Les exemples des récits sont nombreux et leur validation ne peut être faite que par la connaissance de la nature de la civilisation. C’est la meilleure et la plus sûre manière de confirmer la vérité, et cette méthode est supérieure à celle de l’enquête de moralité car elle vérifie si le fait est possible ou non. Si l’information est absurde, la recherche de la crédibilité de l’auteur est inutile et les critiques la considèrent suspecte, soit par la signification naturelle des mots qui la rapportent, soit parce que la raison la rejette. Par contre, l’enquête de moralité doit intervenir dans les informations qui ont trait à la Loi (religieuse : sharî‘a) car il s’agit là d’injonctions, quand elles sont authentiques, et auxquelles le Législateur a demandé aux croyants de se conformer. Dans ce cas, il faut s’assurer de l’intégrité et de la compétence des informateurs. Quant aux récits d’événements, on ne peut les considérer comme vrais et authentiques que lorsqu’on aura reconnu leur réalisme en examinant si le fait est possible.

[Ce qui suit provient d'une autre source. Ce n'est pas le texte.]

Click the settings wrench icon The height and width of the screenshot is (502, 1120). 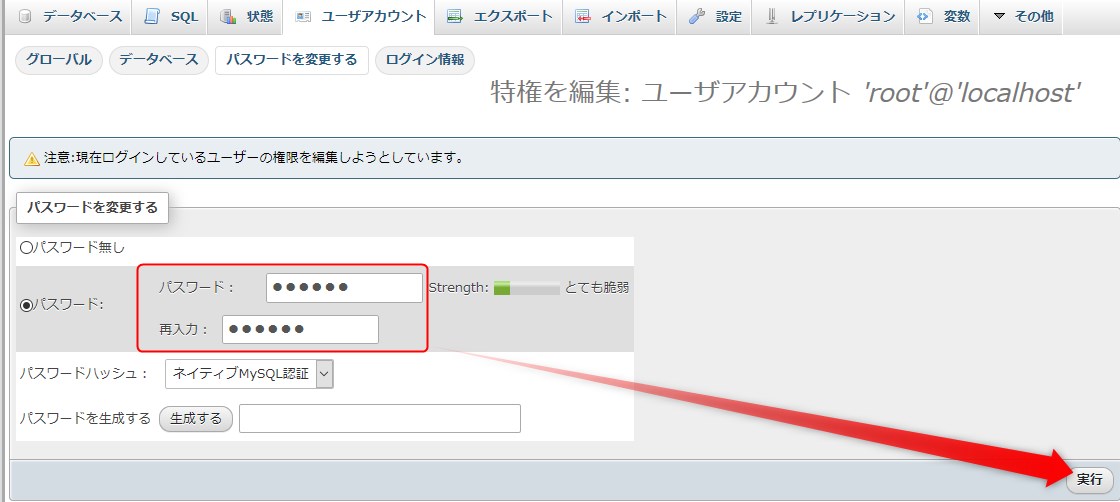697,16
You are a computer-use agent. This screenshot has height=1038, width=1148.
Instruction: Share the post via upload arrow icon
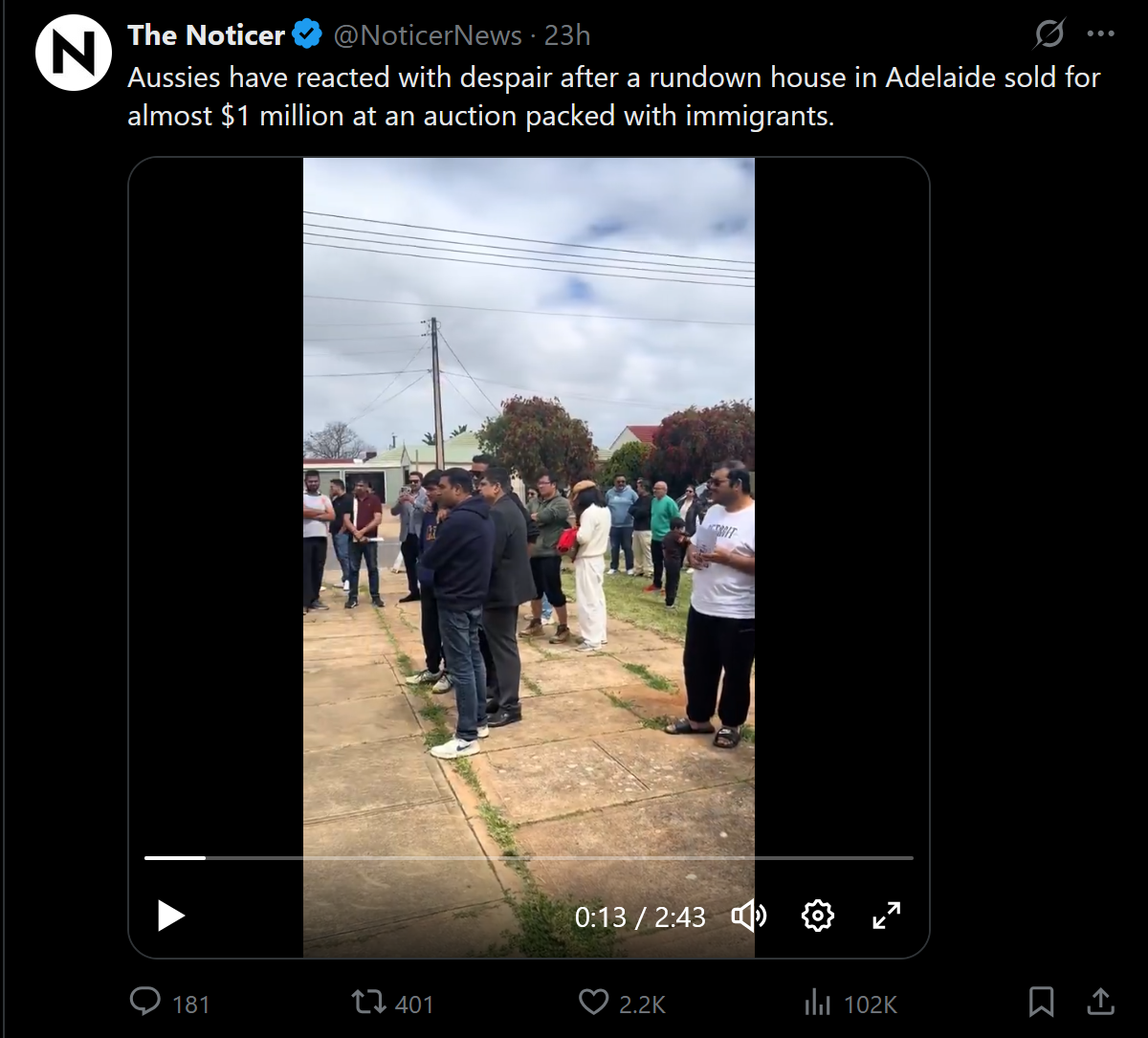click(1101, 1003)
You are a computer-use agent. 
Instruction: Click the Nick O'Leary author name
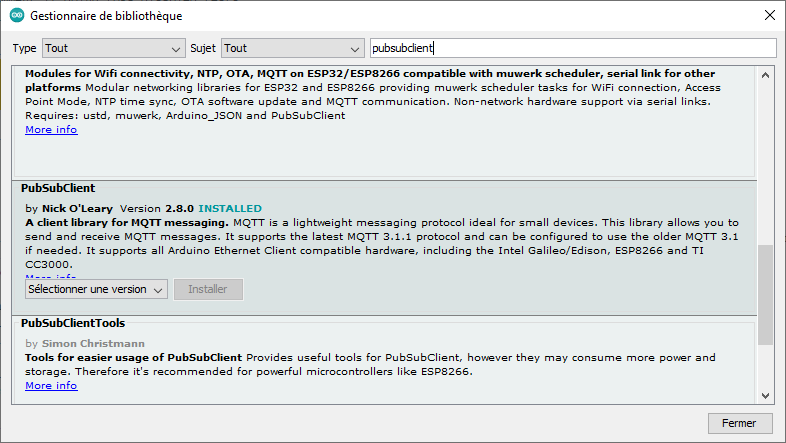(x=79, y=208)
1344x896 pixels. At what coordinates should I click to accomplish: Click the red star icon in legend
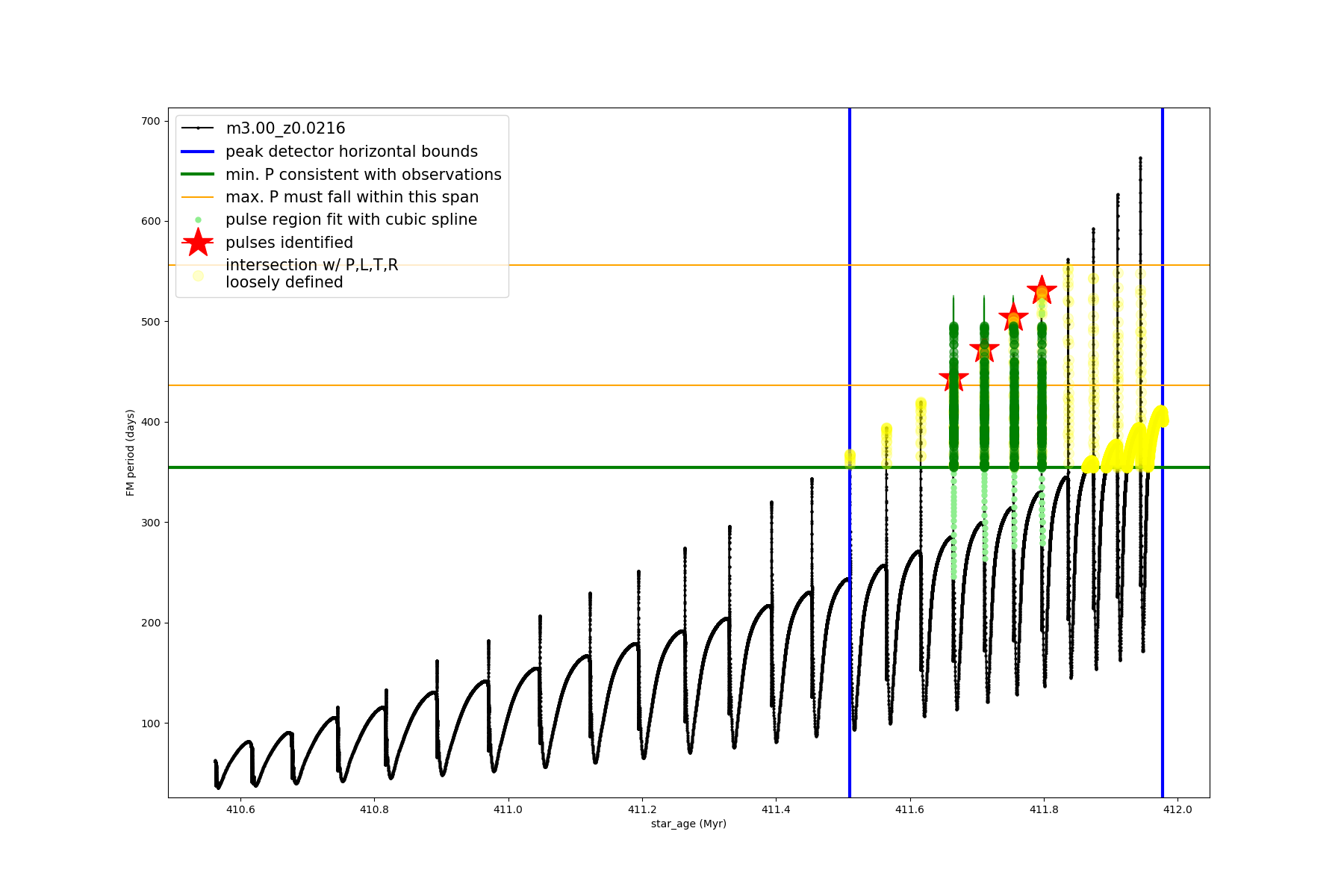point(198,243)
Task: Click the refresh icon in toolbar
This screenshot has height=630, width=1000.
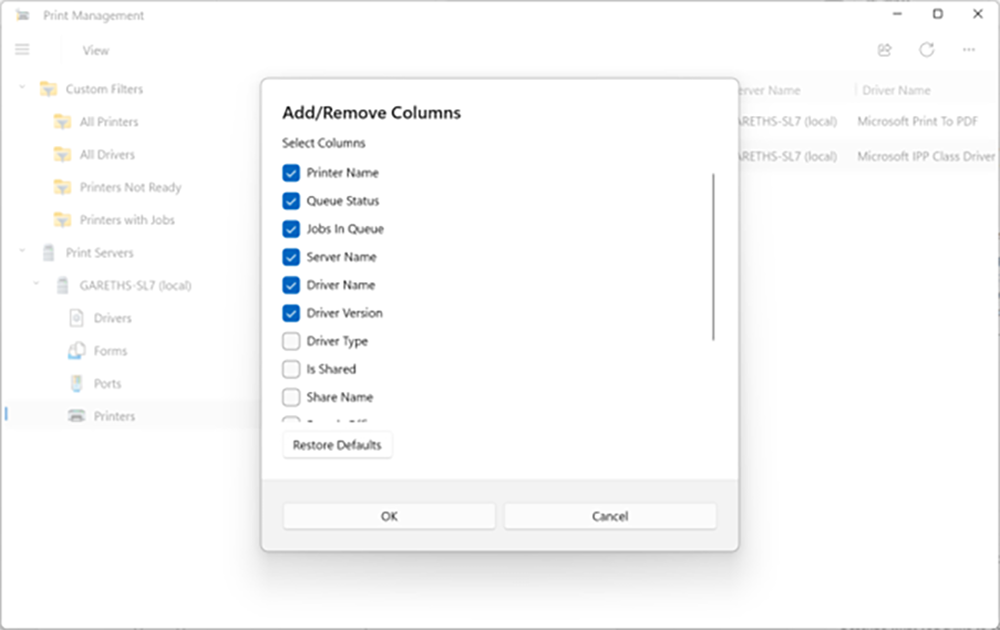Action: (927, 50)
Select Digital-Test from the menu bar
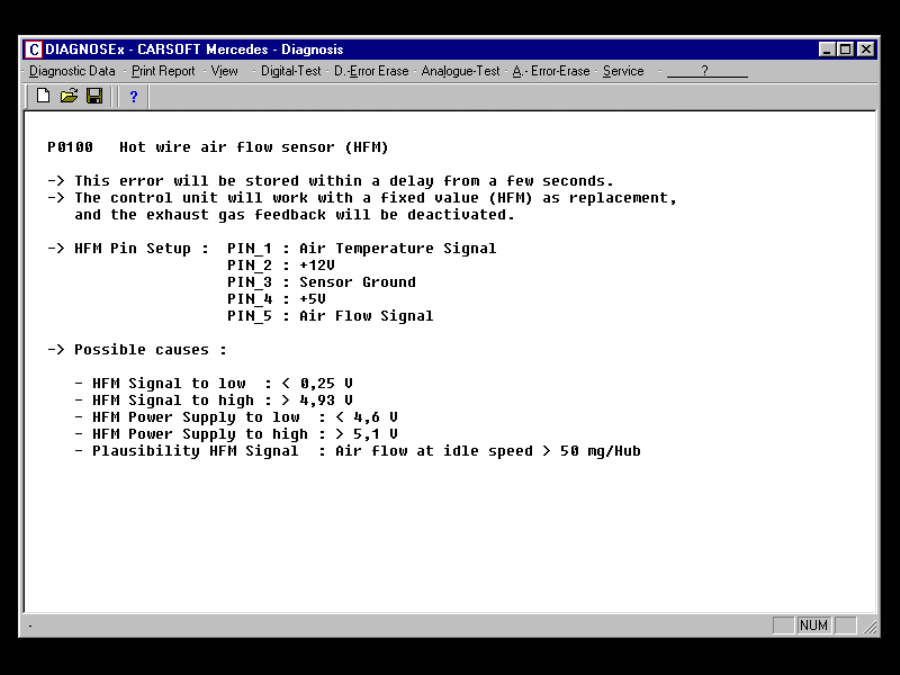The height and width of the screenshot is (675, 900). [x=291, y=71]
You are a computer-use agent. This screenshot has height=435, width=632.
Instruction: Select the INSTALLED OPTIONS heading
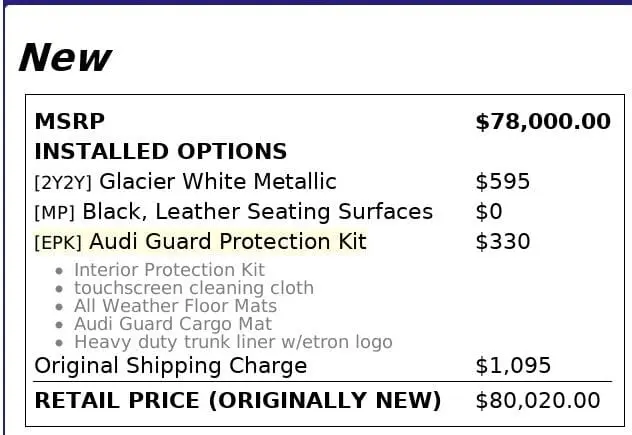[160, 152]
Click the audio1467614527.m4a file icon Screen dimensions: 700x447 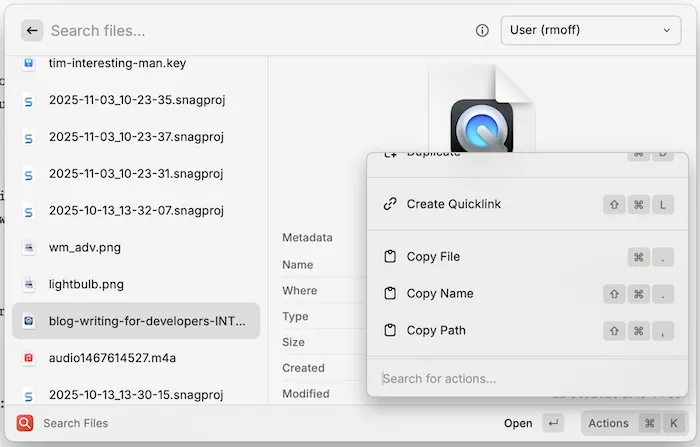tap(29, 357)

Pour distinguer le vrai du faux, il faut comprendre la société humaine, c’est-à-dire la civilisation, en distinguant ce qui est inhérent à l’essence et à la nature de la civilisation de ce qui est accidentel et négligeable. Agissant ainsi, les historiens auront une règle sûre pour distinguer le vrai du faux dans les informations qu’ils transmettent. Telle est l’ambition de ce livre.

L’Histoire est une science autonome dont l’objet est la civilisation et la société humaine, et qui a ses propres questionnements sur les événements et les situations qui se succèdent. Ceci est le propre de toute science, qu’elle soit doctrinale ou rationnelle.

Notre ouvrage est d’une conception nouvelle, originale, d’une grande utilité et il est basé sur une recherche approfondie. Ce n’est pas de la Rhétorique, branche de la Logique, dont le but est de convaincre ou d’éloigner l’opinion sur un point de vue, ni une branche de la Politique qui sert, elle, à gouverner famille ou peuple en appliquant les règles de la morale et de la sagesse qui permettent la préservation de l’espèce humaine.

Quelqu’un, avant moi, a peut-être traité ce sujet de la même façon, et son livre s’est perdu, car les sciences sont nombreuses et les savants appartenant aux divers peuples aussi. En effet, les connaissances scientifiques qui ne nous sont pas parvenues sont plus nombreuses que celles que nous avons reçues. Où sont les sciences des Perses dont les écrits furent anéantis sur ordre de ‘Omar, à l’époque de la conquête ? Où sont celles des Chaldéens, des Assyriens, des Babyloniens ? Où sont les résultats et les empreintes qui avaient marqué ces peuples ? Où sont les sciences des Égyptiens et de ceux qui les ont précédés ? Ne nous sont parvenues que celles des Grecs, et cela grâce au calife al-Ma’mûn qui fit traduire leurs écrits par un grand nombre de traducteurs et avec de gros moyens financiers. Mais, des sciences des autres peuples, nous ne possédons plus rien. « Il ne vous a été donné qu’une bien faible part de science » (17-85).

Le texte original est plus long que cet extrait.